- [Records to use]:
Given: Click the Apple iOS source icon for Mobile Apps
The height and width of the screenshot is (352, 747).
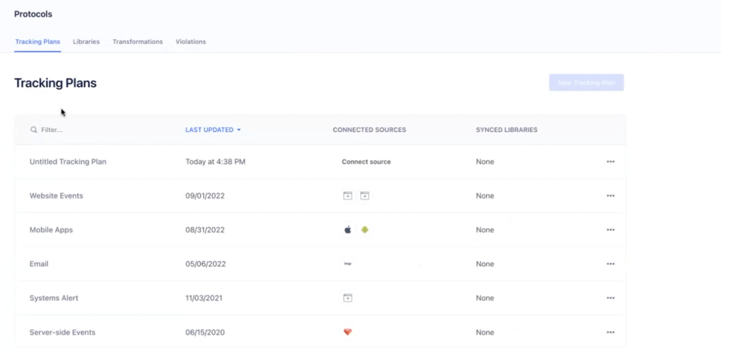Looking at the screenshot, I should coord(348,229).
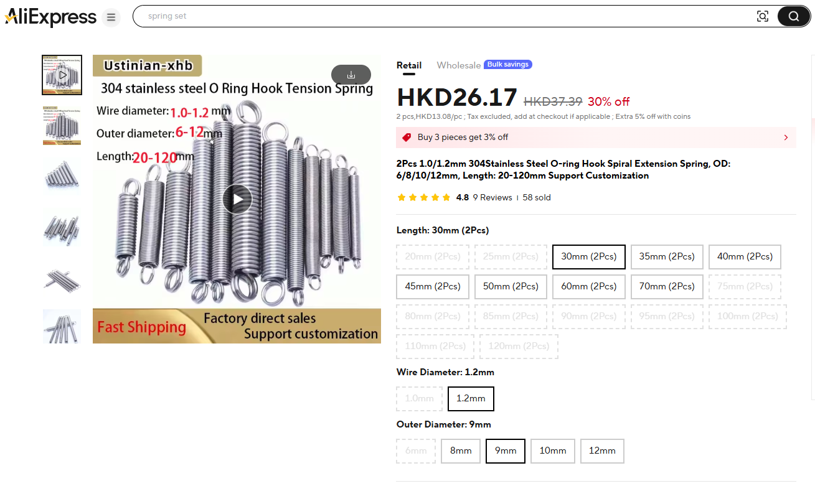This screenshot has height=486, width=815.
Task: Choose the 35mm (2Pcs) length option
Action: point(667,256)
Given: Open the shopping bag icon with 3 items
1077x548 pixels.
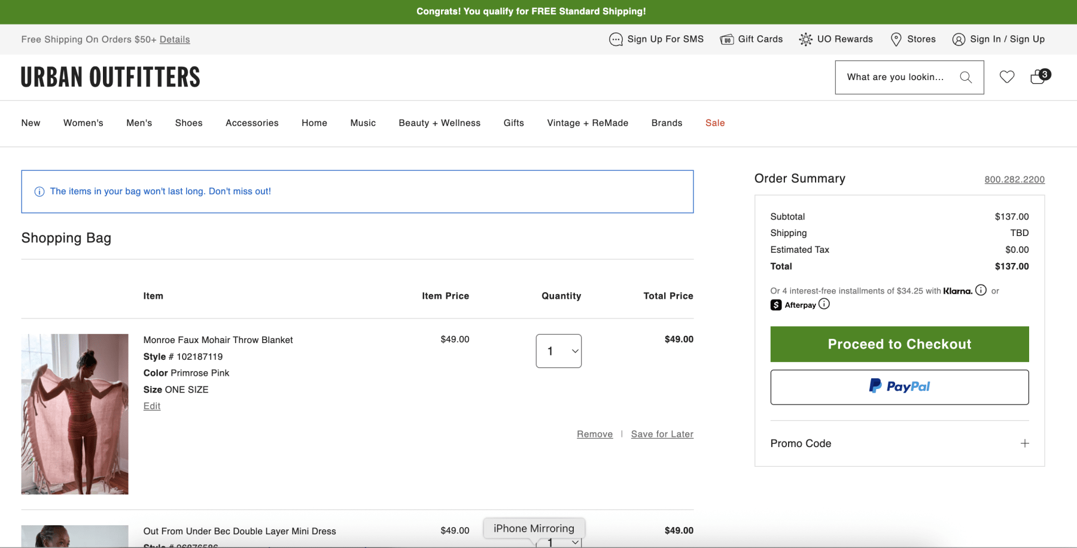Looking at the screenshot, I should (x=1039, y=77).
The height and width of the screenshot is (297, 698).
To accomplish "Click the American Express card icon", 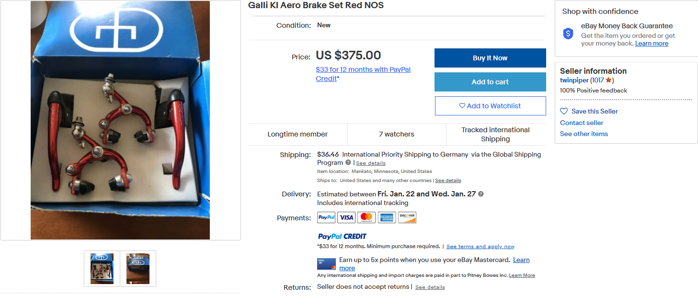I will pyautogui.click(x=387, y=217).
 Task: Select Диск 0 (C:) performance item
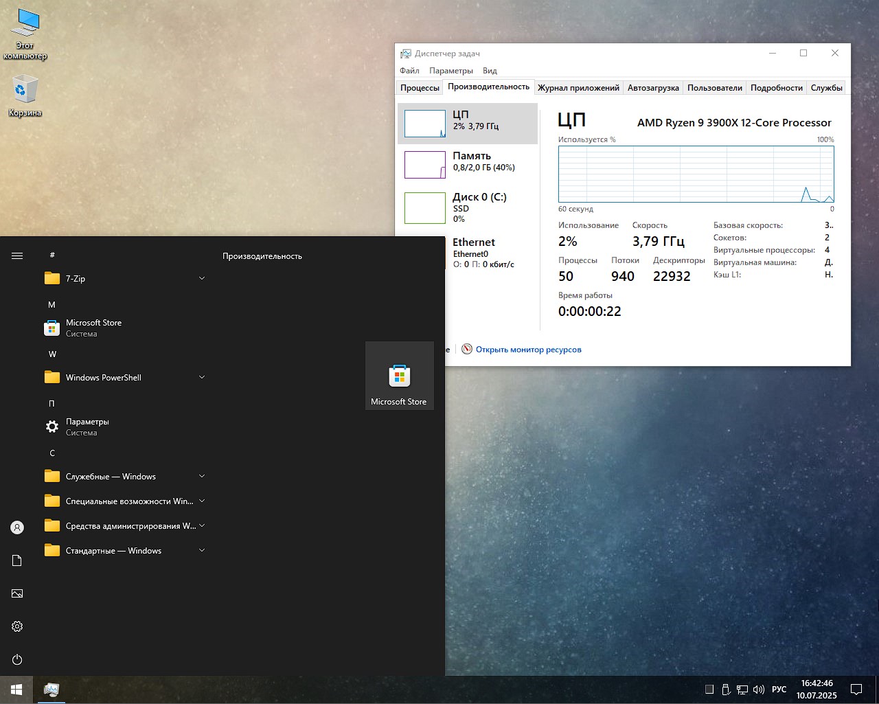click(468, 207)
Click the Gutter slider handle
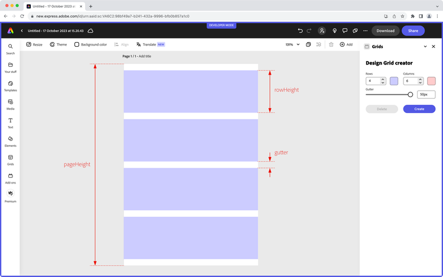The width and height of the screenshot is (443, 277). pos(411,94)
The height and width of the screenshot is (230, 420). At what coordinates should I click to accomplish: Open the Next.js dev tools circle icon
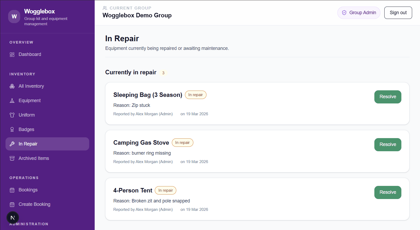click(x=13, y=217)
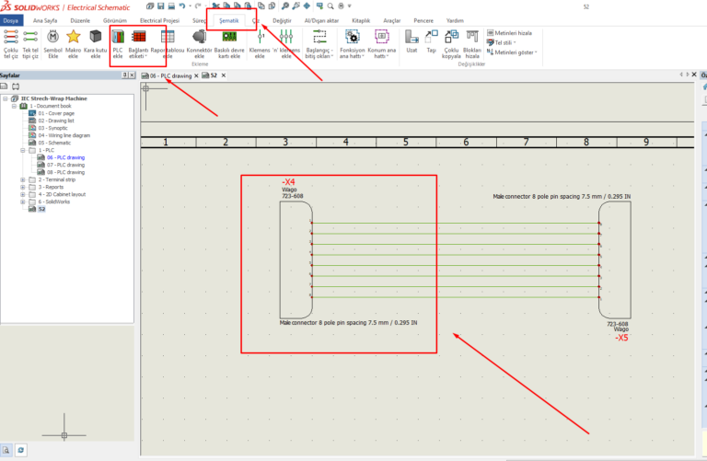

- [Aim of the task]: Return every line of the data above in which "Given" appears.

- [Solution to this exercise]:
Given: Click the Apple iOS source icon for Mobile Apps
Given: Open the shopping bag icon with 3 items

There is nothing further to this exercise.